===== Data listing

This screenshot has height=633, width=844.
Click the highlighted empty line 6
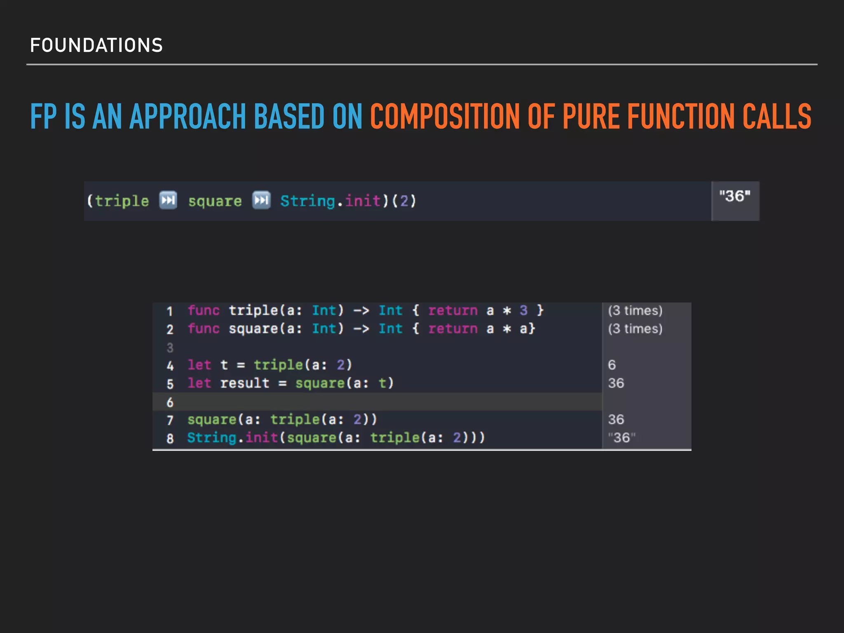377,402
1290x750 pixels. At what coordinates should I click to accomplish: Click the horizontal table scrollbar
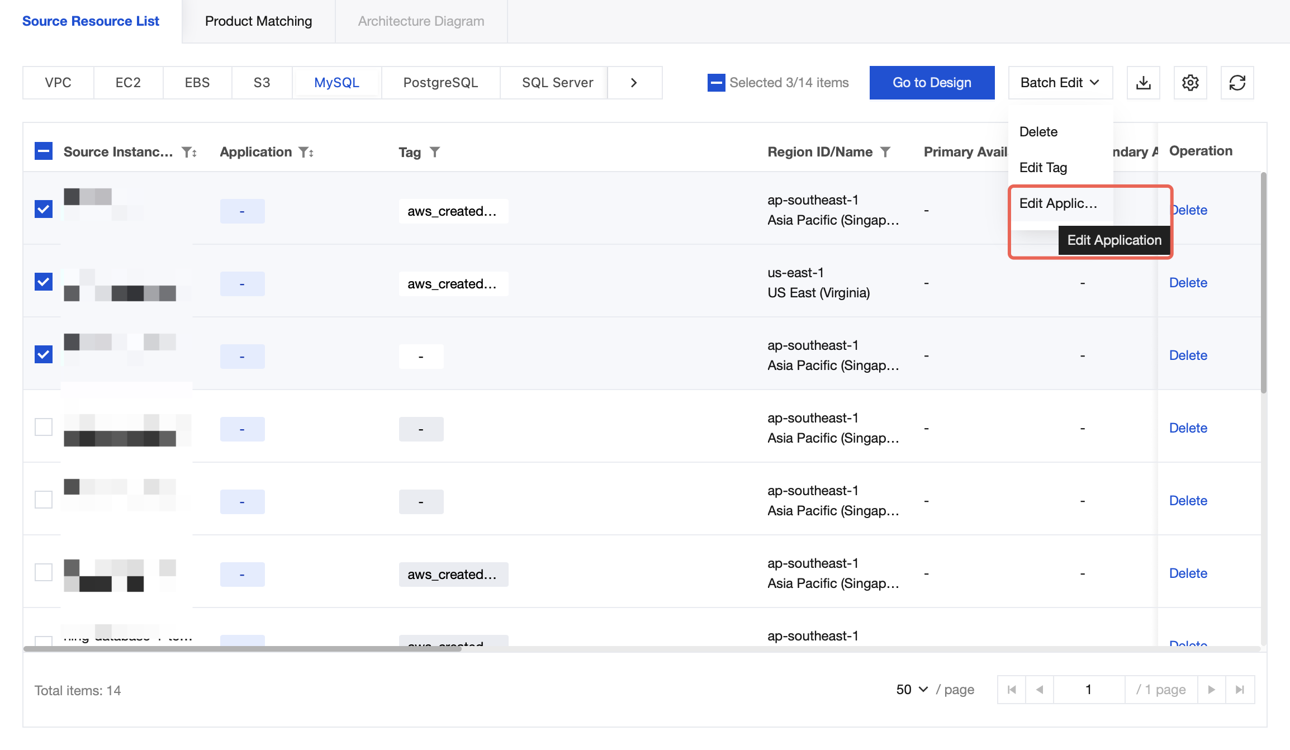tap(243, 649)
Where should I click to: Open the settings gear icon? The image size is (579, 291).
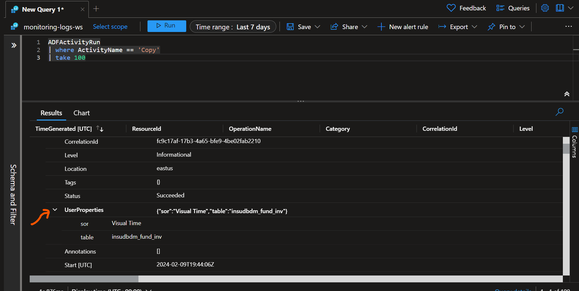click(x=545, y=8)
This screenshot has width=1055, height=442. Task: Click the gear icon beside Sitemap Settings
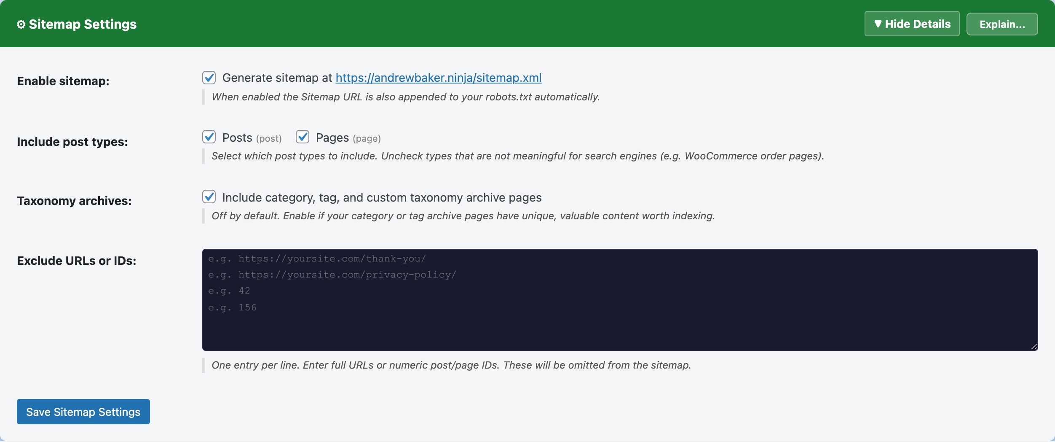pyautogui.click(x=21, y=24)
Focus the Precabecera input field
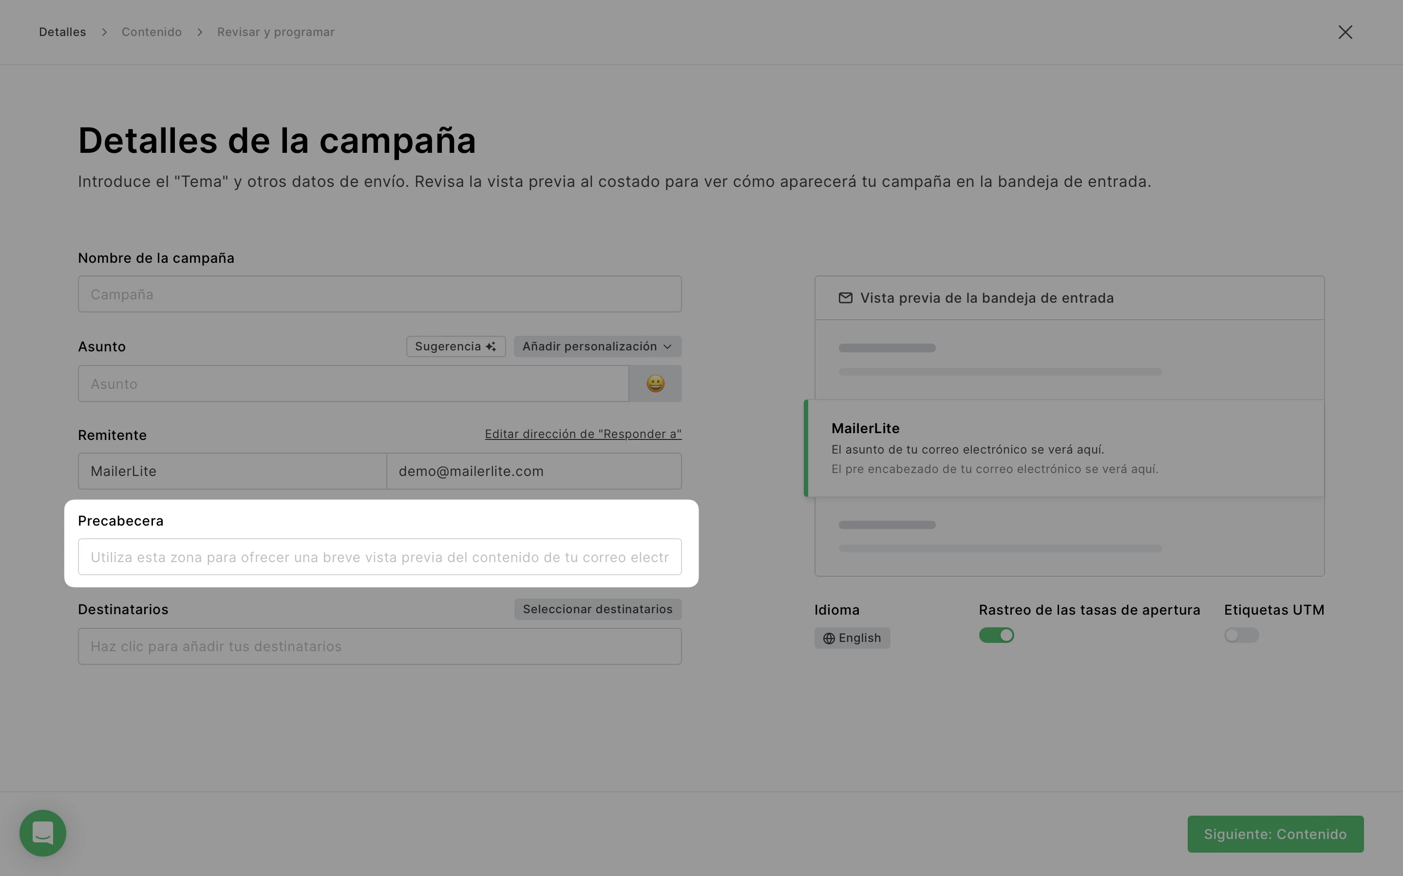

==========

Work required: The expected output is the exact run of lines from the one containing "Where should I" through the final line of the data above, both ends included, with no pictures.

Reply to the exercise:
Where should I click to: Open the settings gear icon? The image size is (579, 291).
click(x=545, y=8)
This screenshot has width=1055, height=442. Task: Click the gear icon beside Sitemap Settings
pyautogui.click(x=21, y=24)
Focus the Precabecera input field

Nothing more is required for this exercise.